Die Märkte sind verunsichert, was an den deutlichen Reaktionen auf die politische Eskalation abzulesen war: Die Aktien gaben prompt nach, der Goldpreis kletterte innerhalb weniger Stunden auf 1.365 US-Dollar für die Feinunze – Sicherheit für Vermögen war das Gebot der Stunde. Auch wenn der Goldpreis dann ebenso schnell wieder auf 1.350 US-Dollar und in der Folge auf 1.335 US-Dollar je Feinunze fiel, sollten Anleger die Gelegenheit zum Investment nutzen. Das Edelmetall hat wichtige Widerstände getestet und ist zunächst einmal abgeprallt. In den letzten Stunden konnte sich der Goldpreis jedoch stabilisieren und notiert derzeit bei 1.340 US-Dollar für die Feinunze. Das politische Umfeld dürfte als einer wichtigsten Faktoren für die weitere Entwicklung gelten.

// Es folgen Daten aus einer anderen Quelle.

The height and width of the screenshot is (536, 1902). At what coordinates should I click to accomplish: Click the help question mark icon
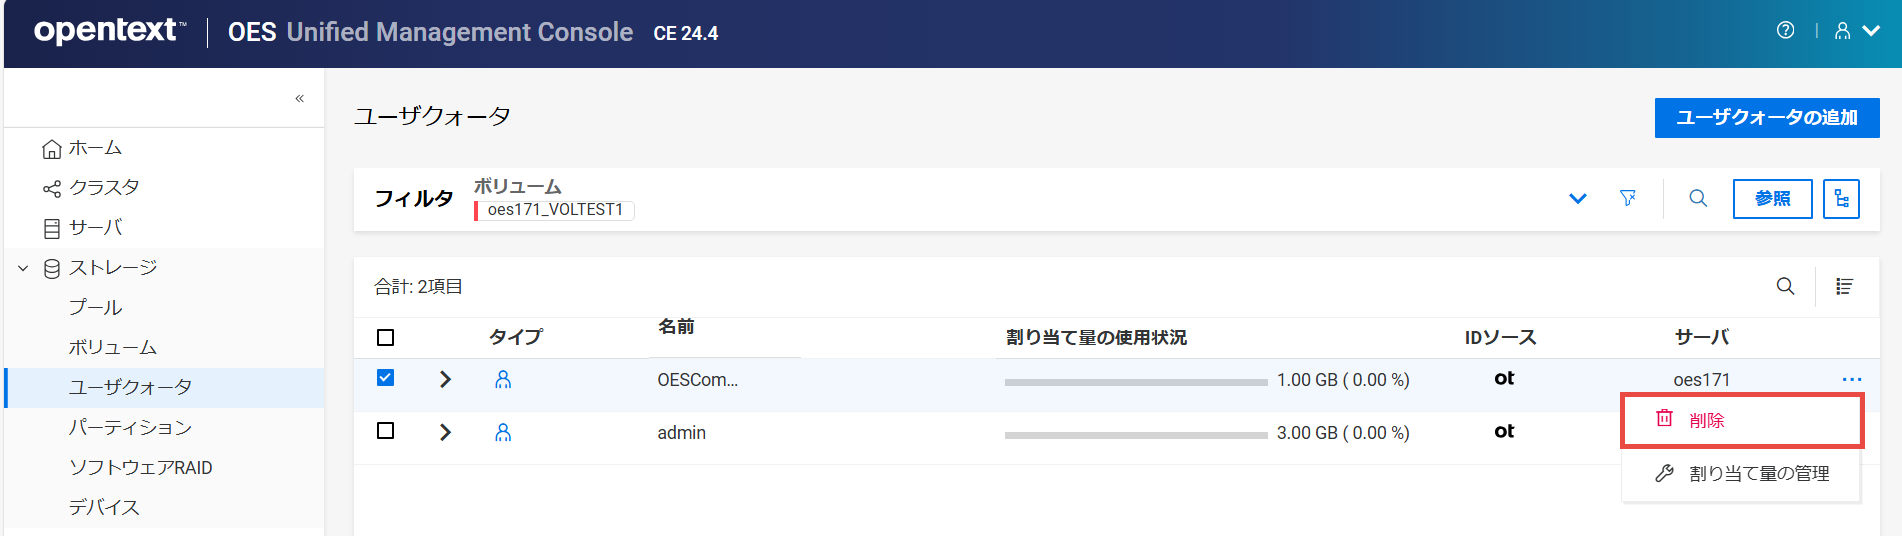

US-Wirtschaft und -Staatshaushalt vor Belastung durch höhere Zinsen

Aus der Pressekonferenz und den nun veröffentlichten Protokollen der FED-Sitzung unter Leitung des neuen Vorsitzenden Jerome Powell ging nicht viel Neues hervor. Einige der Mitglieder erwarten offenbar mehr als die drei geplanten Zinsschritte, da die Wirtschaftsdaten dazu Anlass gäben. Allerdings dürften diese Maßnahmen zu großen Teilen bereits vom Markt eingepreist worden sein. Nicht zu verkennen ist, dass sich der US-Staatshaushalt bei steigenden Zinsen einer drastischen zusätzlichen Belastung ausgesetzt sieht, die in absehbarer Zeit aus dem Ruder laufen könnte. Es ist also ein zweischneidiges Schwert, das die Schuldensituation noch verschärfen wird – Goldanleger sollten die News unbedingt im Blick behalten.